No alto vejo o telão que vai passar o replay, mas a dinâmica do sonho já voltou para o quarto, a mulher, na geral, no alto, quem é?, Sonja? Mamãe? Simone de Beauvoir? Bovary? Beth Carvalho? Michael Jackson?, e daí acordo e vou fazer aquele pipi difícil que sucede aos sonhos confusos, testosterona existencialista. Sorte que na cozinha há ainda umas castanhas do Pará no reservatório, aquela overdose de selênio, diz Gregory House que se comer demais descama toda a pele e daí para a tumba é um pas de deux.

No meio do caminho da cozinha para o quarto, numa das mesas da sala, junto ao tabuleiro de xadrez, está a edição luxuosa com o primeiro volume da integral de Charles M. Schulz com seus Peanuts, desde os primeiros traços, quando Charlie Brown é ainda um personagem rabiscado, sádico, cínico, ora sorridente, ora raivoso. No decorrer do volume vamos percebendo a evolução do traço para um maior refinamento, e da personalidade, quando a amargura de Charlie Brown, filtrada por uma precoce intuição humanista, transmuta-se em amargura salomônica, consciência de que tudo é transitório, de que a vaidade impera e de que o fracasso é o default da humanidade, daí toda tese hegemônica, nos esportes, nas guerras, nos negócios, nos projetos de marketing, desaguar sempre numa variação de fascismo. Charlie Brown, de seu montinho de lançamento, cujo time de baseball nunca ganhou um jogo, Charlie Brown, presa fácil das traquinagens de Lucy, Charlie Brown, com seu sorriso vacilante crivado de esperança de que um dia algo dará certo, Charlie Brown, amigo triste de Benito di Paula.

### Material fornecido
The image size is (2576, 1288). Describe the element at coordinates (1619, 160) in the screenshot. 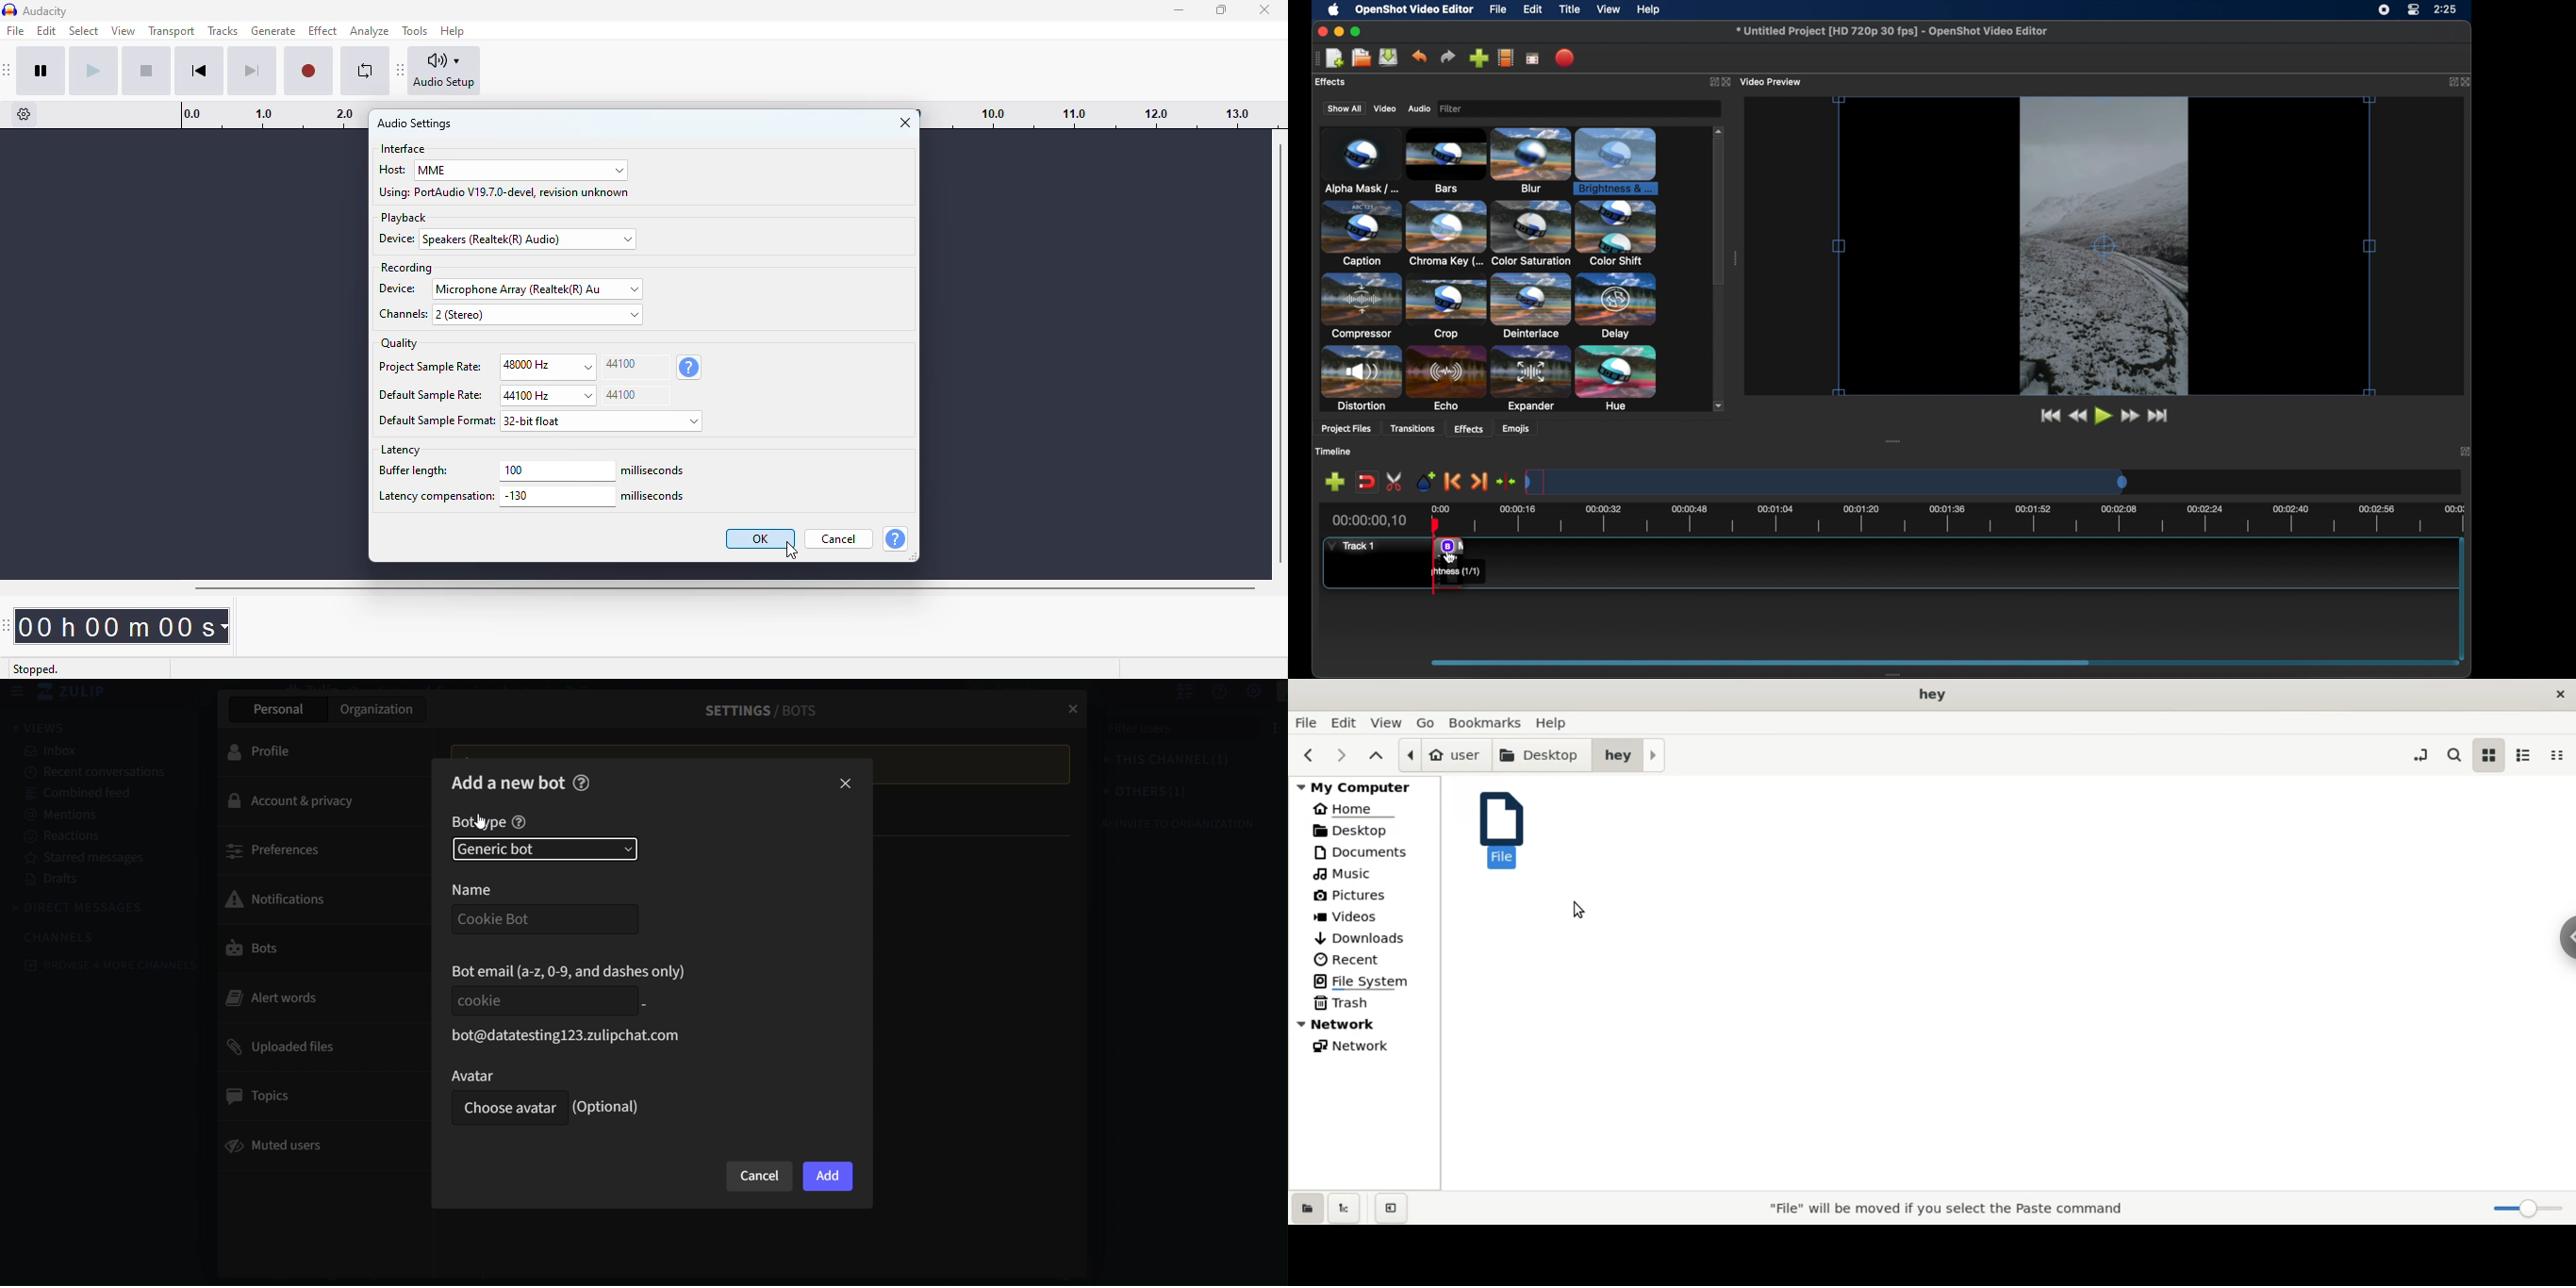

### Instrução 1
Reproduza o trecho do documento a partir das palavras "No alto vejo" até as palavras "pas de deux.", alterando "castanhas do Pará" para "nozes".
### Instrução 2
Prossiga com o texto sobre Charlie Brown e os Peanuts a partir da última frase apresentada.

### Resposta final 1
No alto vejo o telão que vai passar o replay, mas a dinâmica do sonho já voltou para o quarto, a mulher, na geral, no alto, quem é?, Sonja? Mamãe? Simone de Beauvoir? Bovary? Beth Carvalho? Michael Jackson?, e daí acordo e vou fazer aquele pipi difícil que sucede aos sonhos confusos, testosterona existencialista. Sorte que na cozinha há ainda umas nozes no reservatório, aquela overdose de selênio, diz Gregory House que se comer demais descama toda a pele e daí para a tumba é um pas de deux.

### Resposta final 2
“Charlie Brown é Botafogo”, reflito, a caminho do quarto. Ele sabe que a vitória não é o padrão, que nenhuma hegemonia dura por toda a eternidade, ele sabe da vocação decisiva da humanidade para a derrota. Charlie Brown sabe que a ideia civilizacional, no sentido do triunfo de uma certa evolução, é uma farsa, uma perversão, um desvio da natureza na direção do caos, a beleza que não passa de ilusão antropocêntrica.

Como diz o Hugo Sukman, nosso negócio não é ganhar. Queremos ganhar, mas ganhar não é o sentido primeiro da vida, perder faz parte dela, se eu perder não vou me atirar pela janela, não vou alvejar as janelas de General Severiano. A nação alvinegra (no sentido inverso daquela outra) é a nação que passou pela guerra, que sabe do frio, dos tempos de vacas magras, do medo da tirania, a nação alvinegra sabe o que é ser minoria, a nação alvinegra é nação de formigas, que poupam no inverno para colher no verão, ainda que o verão seja a redenção de um juízo final.

Charlie Brown é Botafogo, meu amigo de primeira, segunda, terceira, quarta, quinta divisão, meu amigo de clube que nem time mais tem, aqueles aficionados que guardam a flâmula debaixo do travesseiro para lembrar de uma glória que passou nos tempos do avô, mas ainda assim uma glória, glória de quem guerreou e venceu aquela batalha ínfima, que atravessou um fio de correguinho e reconquistou o galinheiro usurpado pelo vizinho.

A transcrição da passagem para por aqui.